* Entries shown *
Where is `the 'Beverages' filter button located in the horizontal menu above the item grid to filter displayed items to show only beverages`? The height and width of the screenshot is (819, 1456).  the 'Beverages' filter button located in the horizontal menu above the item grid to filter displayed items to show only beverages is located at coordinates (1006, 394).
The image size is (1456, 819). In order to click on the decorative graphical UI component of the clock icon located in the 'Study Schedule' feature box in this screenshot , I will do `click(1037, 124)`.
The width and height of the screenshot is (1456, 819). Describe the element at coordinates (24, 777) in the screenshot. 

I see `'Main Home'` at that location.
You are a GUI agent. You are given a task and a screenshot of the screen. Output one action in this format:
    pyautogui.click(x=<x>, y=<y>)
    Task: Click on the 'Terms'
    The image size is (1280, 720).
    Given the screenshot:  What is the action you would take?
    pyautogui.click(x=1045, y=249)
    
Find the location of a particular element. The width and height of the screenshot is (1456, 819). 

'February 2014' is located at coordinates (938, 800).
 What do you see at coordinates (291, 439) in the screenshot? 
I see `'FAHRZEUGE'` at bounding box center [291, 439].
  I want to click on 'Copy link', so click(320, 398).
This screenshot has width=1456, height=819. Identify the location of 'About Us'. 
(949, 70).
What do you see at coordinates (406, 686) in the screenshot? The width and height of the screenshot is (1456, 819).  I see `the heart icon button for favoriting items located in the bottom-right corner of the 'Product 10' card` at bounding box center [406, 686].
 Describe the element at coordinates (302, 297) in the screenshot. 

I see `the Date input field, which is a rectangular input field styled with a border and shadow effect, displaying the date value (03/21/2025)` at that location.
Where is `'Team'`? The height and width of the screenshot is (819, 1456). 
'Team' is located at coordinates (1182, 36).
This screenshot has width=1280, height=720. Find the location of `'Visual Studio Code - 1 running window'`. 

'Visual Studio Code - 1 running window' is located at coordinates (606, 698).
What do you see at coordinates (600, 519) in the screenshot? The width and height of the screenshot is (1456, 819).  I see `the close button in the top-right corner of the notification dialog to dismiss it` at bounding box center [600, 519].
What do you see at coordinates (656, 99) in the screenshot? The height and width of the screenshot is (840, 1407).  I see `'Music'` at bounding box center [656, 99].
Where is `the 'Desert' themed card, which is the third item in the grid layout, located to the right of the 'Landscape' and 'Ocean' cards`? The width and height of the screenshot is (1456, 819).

* Problem to work on *
Reproduce each of the records above verbatim, line for line.

* Correct response *
Where is `the 'Beverages' filter button located in the horizontal menu above the item grid to filter displayed items to show only beverages`? The height and width of the screenshot is (819, 1456).  the 'Beverages' filter button located in the horizontal menu above the item grid to filter displayed items to show only beverages is located at coordinates (1006, 394).
The image size is (1456, 819). In order to click on the decorative graphical UI component of the clock icon located in the 'Study Schedule' feature box in this screenshot , I will do `click(1037, 124)`.
The width and height of the screenshot is (1456, 819). Describe the element at coordinates (24, 777) in the screenshot. 

I see `'Main Home'` at that location.
You are a GUI agent. You are given a task and a screenshot of the screen. Output one action in this format:
    pyautogui.click(x=<x>, y=<y>)
    Task: Click on the 'Terms'
    The image size is (1280, 720).
    Given the screenshot:  What is the action you would take?
    pyautogui.click(x=1045, y=249)
    
Find the location of a particular element. The width and height of the screenshot is (1456, 819). 

'February 2014' is located at coordinates (938, 800).
 What do you see at coordinates (291, 439) in the screenshot? 
I see `'FAHRZEUGE'` at bounding box center [291, 439].
  I want to click on 'Copy link', so click(320, 398).
This screenshot has width=1456, height=819. Identify the location of 'About Us'. 
(949, 70).
What do you see at coordinates (406, 686) in the screenshot? The width and height of the screenshot is (1456, 819).  I see `the heart icon button for favoriting items located in the bottom-right corner of the 'Product 10' card` at bounding box center [406, 686].
 Describe the element at coordinates (302, 297) in the screenshot. 

I see `the Date input field, which is a rectangular input field styled with a border and shadow effect, displaying the date value (03/21/2025)` at that location.
Where is `'Team'`? The height and width of the screenshot is (819, 1456). 
'Team' is located at coordinates (1182, 36).
This screenshot has width=1280, height=720. Find the location of `'Visual Studio Code - 1 running window'`. 

'Visual Studio Code - 1 running window' is located at coordinates (606, 698).
What do you see at coordinates (600, 519) in the screenshot? The width and height of the screenshot is (1456, 819).  I see `the close button in the top-right corner of the notification dialog to dismiss it` at bounding box center [600, 519].
What do you see at coordinates (656, 99) in the screenshot? The height and width of the screenshot is (840, 1407).  I see `'Music'` at bounding box center [656, 99].
Where is `the 'Desert' themed card, which is the third item in the grid layout, located to the right of the 'Landscape' and 'Ocean' cards`? The width and height of the screenshot is (1456, 819).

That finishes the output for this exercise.